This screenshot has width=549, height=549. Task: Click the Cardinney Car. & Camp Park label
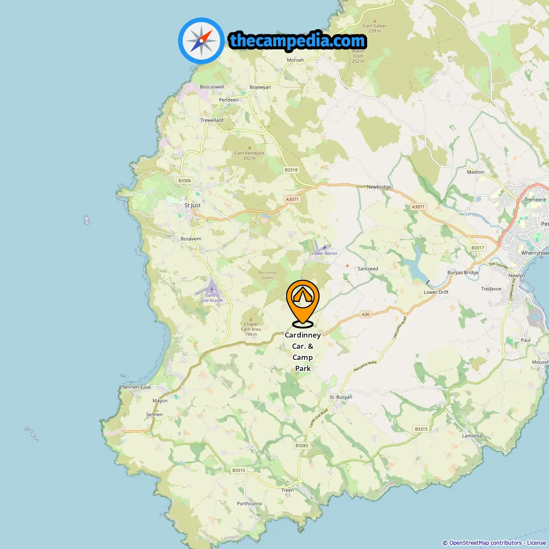click(303, 352)
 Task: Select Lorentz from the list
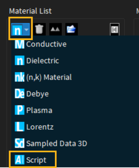point(34,127)
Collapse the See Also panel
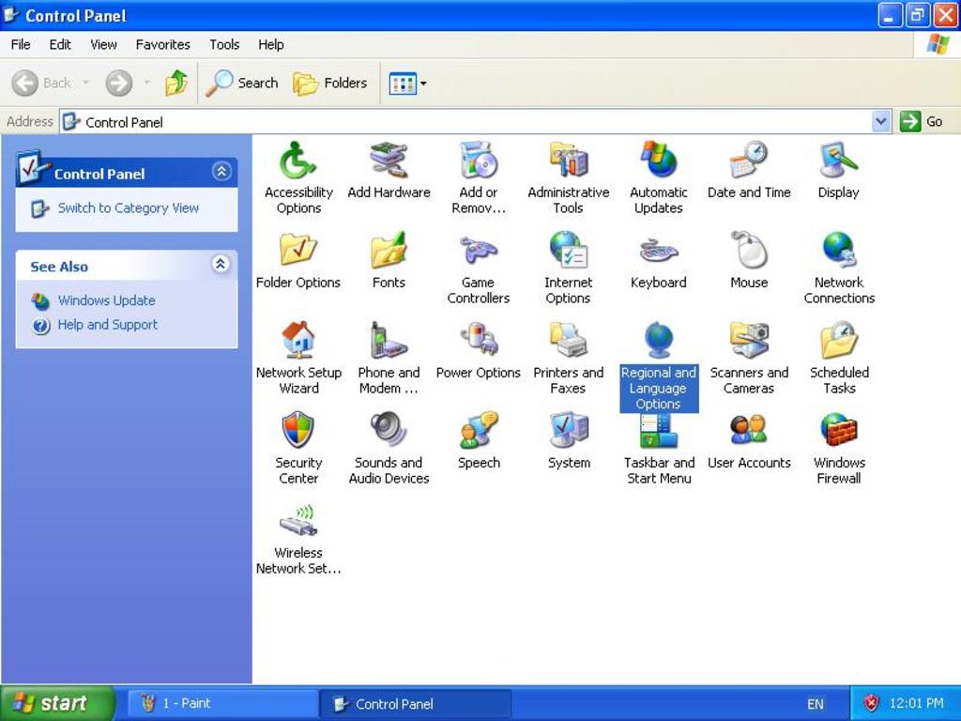 (220, 265)
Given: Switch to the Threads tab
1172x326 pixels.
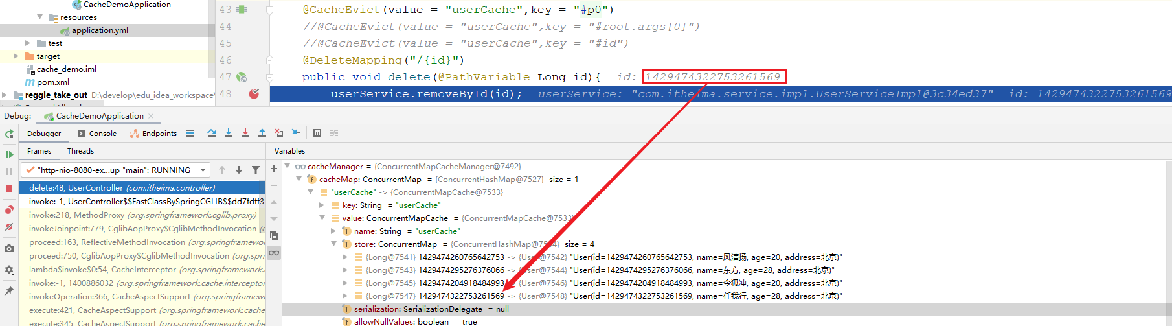Looking at the screenshot, I should [x=80, y=151].
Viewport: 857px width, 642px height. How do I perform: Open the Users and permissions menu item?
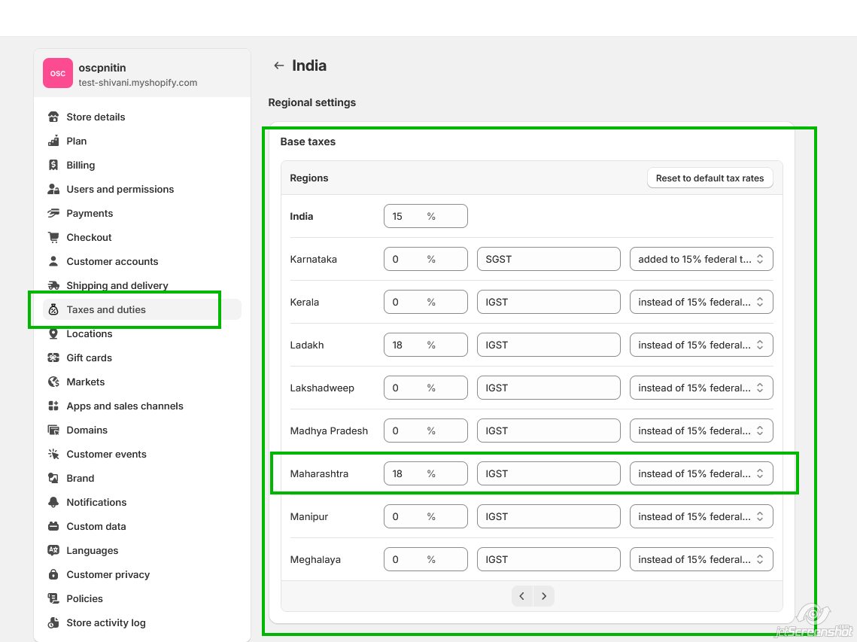tap(120, 189)
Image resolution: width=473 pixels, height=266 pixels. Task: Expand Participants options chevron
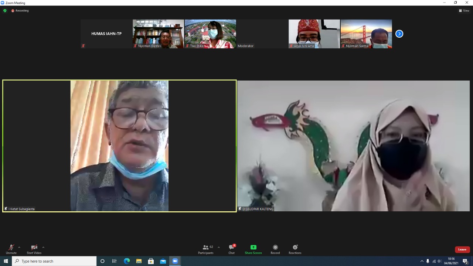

**WHAT IS BEING ASKED**
From the first line to the last, output the data exactly; skip any pictures.

**RESULT OF THE TASK**
This screenshot has width=549, height=549. Task: Click the Cardinney Car. & Camp Park label
click(303, 352)
 Task: Select Lorentz from the list
point(34,127)
Collapse the See Also panel
 (220, 265)
Given: Switch to the Threads tab
1172x326 pixels.
Looking at the screenshot, I should [x=80, y=151].
Viewport: 857px width, 642px height. How do I perform: Open the Users and permissions menu item?
tap(120, 189)
Image resolution: width=473 pixels, height=266 pixels. Task: Expand Participants options chevron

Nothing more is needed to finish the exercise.